Kapverden: Eine Seefahrt ist nicht lustig

21. Oktober 2013

Um von Sao Vicente nach Santo Antao zu gelangen, müssen wir eine einstündige Fahrt mit der Fähre überstehen. Daran führt kein Weg vorbei. Unser freundlicher Hotelmanager will sich um alles kümmern: Fährtickets besorgen und Transfer zum Hafen organisieren. Wir sollen nur rechtzeitig zur Abholung bereit stehen. Extra früh sind wir aufgestanden, um noch schnell einen Happen frühstücken zu können. Ungeduldig warten wir auf das Taxi, welches gegen 7.30 Uhr endlich den Berg hinaufgeschossen kommt und hupt und hupt. Das wird auch Zeit, denn schließlich soll die Fähre um 8 Uhr ablegen und wir müssen im Hafen noch den Hotelmanager finden, damit er uns die Tickets übergeben kann.
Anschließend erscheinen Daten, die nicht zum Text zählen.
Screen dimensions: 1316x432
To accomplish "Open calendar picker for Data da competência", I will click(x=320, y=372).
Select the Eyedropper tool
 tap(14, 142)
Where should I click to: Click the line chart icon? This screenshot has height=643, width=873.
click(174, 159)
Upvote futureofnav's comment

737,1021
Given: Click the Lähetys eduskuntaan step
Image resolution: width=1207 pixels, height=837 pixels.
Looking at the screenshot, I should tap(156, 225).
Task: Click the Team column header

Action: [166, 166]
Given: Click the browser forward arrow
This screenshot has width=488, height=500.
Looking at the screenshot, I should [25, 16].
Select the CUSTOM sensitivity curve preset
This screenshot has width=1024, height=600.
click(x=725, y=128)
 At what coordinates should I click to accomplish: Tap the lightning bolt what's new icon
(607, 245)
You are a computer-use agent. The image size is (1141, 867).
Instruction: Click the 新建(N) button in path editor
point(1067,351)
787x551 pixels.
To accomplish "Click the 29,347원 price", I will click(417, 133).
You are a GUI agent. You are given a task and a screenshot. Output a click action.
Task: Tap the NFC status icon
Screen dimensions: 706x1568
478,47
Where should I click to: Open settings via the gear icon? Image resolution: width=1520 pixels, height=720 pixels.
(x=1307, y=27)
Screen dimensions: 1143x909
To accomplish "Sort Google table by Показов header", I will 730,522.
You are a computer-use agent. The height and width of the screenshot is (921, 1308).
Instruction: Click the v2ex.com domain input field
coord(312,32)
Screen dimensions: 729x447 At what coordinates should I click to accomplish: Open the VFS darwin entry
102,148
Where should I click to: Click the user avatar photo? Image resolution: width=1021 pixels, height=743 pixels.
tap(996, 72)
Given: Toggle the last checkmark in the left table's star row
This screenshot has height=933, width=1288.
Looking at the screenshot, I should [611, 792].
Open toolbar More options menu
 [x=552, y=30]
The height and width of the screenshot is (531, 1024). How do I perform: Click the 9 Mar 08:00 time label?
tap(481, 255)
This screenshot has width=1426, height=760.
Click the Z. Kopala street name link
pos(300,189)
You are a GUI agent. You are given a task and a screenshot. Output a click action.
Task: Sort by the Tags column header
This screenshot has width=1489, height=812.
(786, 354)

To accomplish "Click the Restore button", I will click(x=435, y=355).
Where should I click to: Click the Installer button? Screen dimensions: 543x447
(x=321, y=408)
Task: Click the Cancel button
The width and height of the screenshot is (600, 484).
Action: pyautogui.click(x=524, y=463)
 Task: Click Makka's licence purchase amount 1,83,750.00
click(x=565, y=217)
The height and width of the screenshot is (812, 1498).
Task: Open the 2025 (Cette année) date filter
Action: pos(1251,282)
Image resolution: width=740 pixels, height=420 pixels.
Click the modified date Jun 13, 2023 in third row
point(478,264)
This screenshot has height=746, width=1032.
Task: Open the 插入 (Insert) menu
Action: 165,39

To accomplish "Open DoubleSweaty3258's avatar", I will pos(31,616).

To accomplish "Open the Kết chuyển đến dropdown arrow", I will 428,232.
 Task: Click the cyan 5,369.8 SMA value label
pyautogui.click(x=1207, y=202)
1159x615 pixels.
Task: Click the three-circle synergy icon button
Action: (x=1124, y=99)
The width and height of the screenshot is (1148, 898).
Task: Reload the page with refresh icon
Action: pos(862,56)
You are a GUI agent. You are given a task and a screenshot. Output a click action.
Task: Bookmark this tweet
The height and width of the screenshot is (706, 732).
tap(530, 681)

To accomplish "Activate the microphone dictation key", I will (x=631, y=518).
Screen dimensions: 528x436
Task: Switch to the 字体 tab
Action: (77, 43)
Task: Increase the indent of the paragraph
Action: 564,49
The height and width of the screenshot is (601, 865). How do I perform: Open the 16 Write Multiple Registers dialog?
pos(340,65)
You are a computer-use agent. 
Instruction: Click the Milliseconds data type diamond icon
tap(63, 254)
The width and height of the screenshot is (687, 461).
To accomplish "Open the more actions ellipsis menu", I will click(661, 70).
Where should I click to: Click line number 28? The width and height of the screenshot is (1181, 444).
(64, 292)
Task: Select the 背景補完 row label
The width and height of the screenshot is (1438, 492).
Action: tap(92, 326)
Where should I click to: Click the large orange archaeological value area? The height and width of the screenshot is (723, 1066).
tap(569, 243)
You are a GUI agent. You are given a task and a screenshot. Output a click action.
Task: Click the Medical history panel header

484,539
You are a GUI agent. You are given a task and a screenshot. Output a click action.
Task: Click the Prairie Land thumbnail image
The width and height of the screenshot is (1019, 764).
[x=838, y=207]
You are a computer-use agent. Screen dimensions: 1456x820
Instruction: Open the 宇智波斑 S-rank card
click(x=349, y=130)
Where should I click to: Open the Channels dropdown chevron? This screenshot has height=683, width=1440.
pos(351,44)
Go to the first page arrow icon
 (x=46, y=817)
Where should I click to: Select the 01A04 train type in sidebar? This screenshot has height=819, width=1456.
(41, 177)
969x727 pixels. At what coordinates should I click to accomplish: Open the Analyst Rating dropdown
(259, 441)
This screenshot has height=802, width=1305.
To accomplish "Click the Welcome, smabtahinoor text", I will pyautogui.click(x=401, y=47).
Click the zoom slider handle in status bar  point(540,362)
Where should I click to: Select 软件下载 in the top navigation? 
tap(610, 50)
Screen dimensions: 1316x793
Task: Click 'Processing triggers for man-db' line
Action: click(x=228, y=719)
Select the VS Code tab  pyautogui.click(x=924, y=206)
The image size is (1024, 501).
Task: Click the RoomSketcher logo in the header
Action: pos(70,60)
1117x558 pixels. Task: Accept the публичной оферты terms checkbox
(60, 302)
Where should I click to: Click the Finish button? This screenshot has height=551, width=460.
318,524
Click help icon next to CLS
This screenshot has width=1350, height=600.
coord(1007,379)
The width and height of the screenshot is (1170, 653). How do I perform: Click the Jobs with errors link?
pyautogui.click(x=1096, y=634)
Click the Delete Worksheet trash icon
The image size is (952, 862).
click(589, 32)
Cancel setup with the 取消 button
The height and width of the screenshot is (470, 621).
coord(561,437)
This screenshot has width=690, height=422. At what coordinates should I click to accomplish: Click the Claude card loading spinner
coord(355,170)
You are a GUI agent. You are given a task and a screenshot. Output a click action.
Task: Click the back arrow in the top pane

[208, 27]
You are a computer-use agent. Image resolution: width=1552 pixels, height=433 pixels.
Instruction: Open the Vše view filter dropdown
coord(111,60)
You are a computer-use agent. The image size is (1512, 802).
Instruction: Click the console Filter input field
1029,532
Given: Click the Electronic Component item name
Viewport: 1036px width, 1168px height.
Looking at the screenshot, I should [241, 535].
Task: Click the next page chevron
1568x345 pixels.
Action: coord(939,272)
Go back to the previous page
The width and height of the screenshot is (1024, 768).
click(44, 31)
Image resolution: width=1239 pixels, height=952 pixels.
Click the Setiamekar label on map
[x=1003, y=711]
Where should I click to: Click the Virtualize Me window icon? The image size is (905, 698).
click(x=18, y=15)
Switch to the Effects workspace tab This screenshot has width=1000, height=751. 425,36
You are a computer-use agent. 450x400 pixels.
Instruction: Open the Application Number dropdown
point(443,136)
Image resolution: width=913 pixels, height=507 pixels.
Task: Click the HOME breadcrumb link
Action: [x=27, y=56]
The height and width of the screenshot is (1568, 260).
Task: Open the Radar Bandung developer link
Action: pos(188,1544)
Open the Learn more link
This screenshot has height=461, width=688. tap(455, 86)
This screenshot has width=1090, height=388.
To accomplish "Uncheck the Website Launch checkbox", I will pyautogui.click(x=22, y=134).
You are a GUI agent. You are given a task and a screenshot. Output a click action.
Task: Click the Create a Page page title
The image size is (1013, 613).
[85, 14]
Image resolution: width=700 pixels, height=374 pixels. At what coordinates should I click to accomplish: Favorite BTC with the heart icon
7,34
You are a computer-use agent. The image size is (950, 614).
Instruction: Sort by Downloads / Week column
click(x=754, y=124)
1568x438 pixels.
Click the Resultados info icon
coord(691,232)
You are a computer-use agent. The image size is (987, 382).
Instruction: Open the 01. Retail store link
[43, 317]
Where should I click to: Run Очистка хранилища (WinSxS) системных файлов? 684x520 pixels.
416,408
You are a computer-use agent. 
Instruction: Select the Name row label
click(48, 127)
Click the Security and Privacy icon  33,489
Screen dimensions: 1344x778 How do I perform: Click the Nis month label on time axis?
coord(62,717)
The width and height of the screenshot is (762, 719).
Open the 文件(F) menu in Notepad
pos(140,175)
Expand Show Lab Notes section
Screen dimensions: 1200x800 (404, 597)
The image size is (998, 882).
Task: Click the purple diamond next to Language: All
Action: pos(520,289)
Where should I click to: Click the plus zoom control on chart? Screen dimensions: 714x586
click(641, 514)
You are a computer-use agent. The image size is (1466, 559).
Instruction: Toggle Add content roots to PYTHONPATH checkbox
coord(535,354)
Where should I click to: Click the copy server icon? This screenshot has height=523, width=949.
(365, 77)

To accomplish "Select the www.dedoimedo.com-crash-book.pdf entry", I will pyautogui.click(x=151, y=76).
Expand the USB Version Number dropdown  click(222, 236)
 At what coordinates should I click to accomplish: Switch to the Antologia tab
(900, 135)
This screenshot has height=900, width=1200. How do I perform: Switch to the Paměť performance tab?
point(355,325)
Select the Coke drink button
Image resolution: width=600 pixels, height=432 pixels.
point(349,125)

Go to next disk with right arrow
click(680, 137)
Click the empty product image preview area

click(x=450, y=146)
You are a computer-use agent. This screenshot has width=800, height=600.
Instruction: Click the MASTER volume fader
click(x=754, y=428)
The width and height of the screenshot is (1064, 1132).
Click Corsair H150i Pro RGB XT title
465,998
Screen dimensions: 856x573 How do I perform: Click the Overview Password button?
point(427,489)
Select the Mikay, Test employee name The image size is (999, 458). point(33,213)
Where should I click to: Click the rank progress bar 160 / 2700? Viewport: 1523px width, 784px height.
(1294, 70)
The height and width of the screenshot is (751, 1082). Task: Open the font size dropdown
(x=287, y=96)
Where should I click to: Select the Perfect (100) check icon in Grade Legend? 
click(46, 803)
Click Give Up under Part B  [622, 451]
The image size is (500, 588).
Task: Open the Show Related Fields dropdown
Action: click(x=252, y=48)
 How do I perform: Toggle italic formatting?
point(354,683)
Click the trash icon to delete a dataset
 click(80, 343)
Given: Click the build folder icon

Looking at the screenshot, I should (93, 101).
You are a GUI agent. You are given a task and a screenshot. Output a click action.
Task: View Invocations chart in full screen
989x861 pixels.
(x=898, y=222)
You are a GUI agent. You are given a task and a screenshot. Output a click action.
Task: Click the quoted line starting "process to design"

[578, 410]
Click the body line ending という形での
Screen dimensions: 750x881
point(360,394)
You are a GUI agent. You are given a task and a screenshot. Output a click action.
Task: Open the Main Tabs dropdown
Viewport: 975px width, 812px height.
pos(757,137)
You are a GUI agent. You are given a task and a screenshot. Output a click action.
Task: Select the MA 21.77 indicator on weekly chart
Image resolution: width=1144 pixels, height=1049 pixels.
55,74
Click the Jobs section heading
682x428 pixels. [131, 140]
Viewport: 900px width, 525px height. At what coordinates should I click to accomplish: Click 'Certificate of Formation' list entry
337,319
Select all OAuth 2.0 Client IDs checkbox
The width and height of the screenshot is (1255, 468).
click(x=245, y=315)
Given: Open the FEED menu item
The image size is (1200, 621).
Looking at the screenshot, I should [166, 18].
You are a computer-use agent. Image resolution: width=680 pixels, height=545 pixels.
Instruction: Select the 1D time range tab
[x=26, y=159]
Aber scheinbar ist in der Planung oder Kommunikation zwischen ihm und dem Taxifahrer etwas mächtig schief gelaufen. Denn als das Taxi gerade anfährt, kommt auch unser Hotelmanager den Berg hinauf gerast. Behelfsmäßig wirft er sein Auto am Straßenrand ab. Während das Taxi bereits rollt, drückt er dem Mann durch das halb geöffnete Autofenster die Fährtickets in die Hand. Danke für alles. War schön hier. Auf Wiedersehen. Los geht’s. Wir erreichen die nicht ganz moderne Fähre pünktlich und richten uns unter Deck ein, weil oben große Touristenschwärme ihr Unwesen treiben. Das brauchen wir nicht so früh am Morgen. Wir wollen eine entspannte Überfahrt.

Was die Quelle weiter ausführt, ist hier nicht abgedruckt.